■ Compiti ■
A. Nel brano, qual è il colore dominante della facciata dell'abbazia?
B. Riporta il brano dalle parole "Un sole caldo" giù fino a "alta della facciata.", rinominando "muretto" in "parapetto".

■ Estratto ■
☆ ☆ ☆ ☆ ☆

Riceviamo e volentieri pubblichiamo uno scritto di Giovanni Corallo intitolato”Il tempo dell’attesa” come augurio della prossima Santa Pasqua

Un sole caldo riscalda ed esalta i colori della facciata della maestosa abbazia di Morimondo (nella foto). Sedute sul muretto che delimita in parte il sagrato, alcune persone guardano incantate lo spettacolo, silenziose ed immobili come lucertole al sole. Colore dominante il rosso dei mattoni, punteggiato qua e là dal luccichio delle bianche formelle e rinfrescato da squarci di cielo imprigionati da finte finestre ad arco che abbelliscono la parte alta della facciata.

E’ vigilia di Pasqua, un tempo sospeso tra la certezza della passione e della morte e l’attesa della resurrezione. Così è nella liturgia che ogni anno si ripete, metafora di un’esistenza che non sempre riesce a trasformare il tempo dell’attesa in tempo della preparazione e, perché no, dell’anticipo di elementi e di segni di resurrezione. Ogni volta che nel mondo si affermano frammenti di giustizia, brandelli di pace, gesti di solidarietà verso persone conosciute o sconosciute, ogni volta che la bellezza creativa si diffonde fra i popoli assieme all’intelligenza che studia il mondo per il mondo e per chi ci vive, possiamo parlare di resurrezione, di “pasqua” nel senso etimologico del termine ossia “passaggio” dalla morte, quella interiore (Francesco d’Assisi la chiama” morte secunda”) alla vita.

☆ ☆ ☆ ☆ ☆

■ Dati forniti ■
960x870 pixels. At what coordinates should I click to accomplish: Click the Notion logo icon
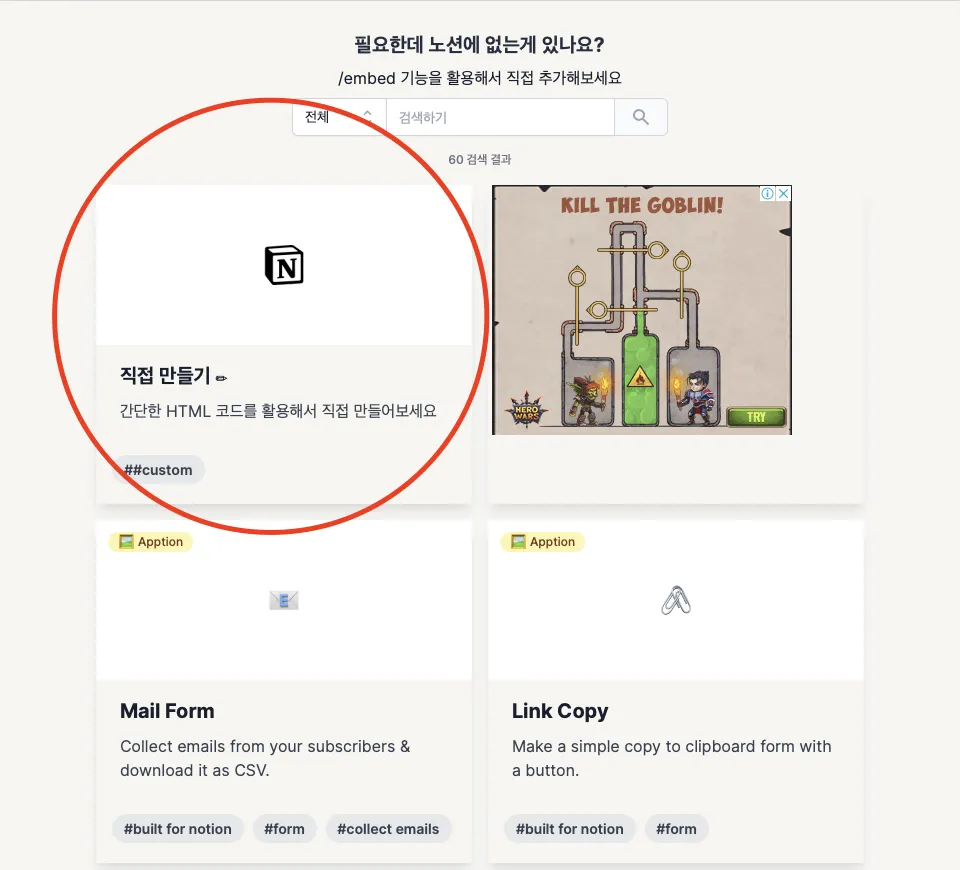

☆ ☆ ☆ ☆ ☆

■ Soluzioni ■
A. Il rosso dei mattoni.

B.
Un sole caldo riscalda ed esalta i colori della facciata della maestosa abbazia di Morimondo (nella foto). Sedute sul parapetto che delimita in parte il sagrato, alcune persone guardano incantate lo spettacolo, silenziose ed immobili come lucertole al sole. Colore dominante il rosso dei mattoni, punteggiato qua e là dal luccichio delle bianche formelle e rinfrescato da squarci di cielo imprigionati da finte finestre ad arco che abbelliscono la parte alta della facciata.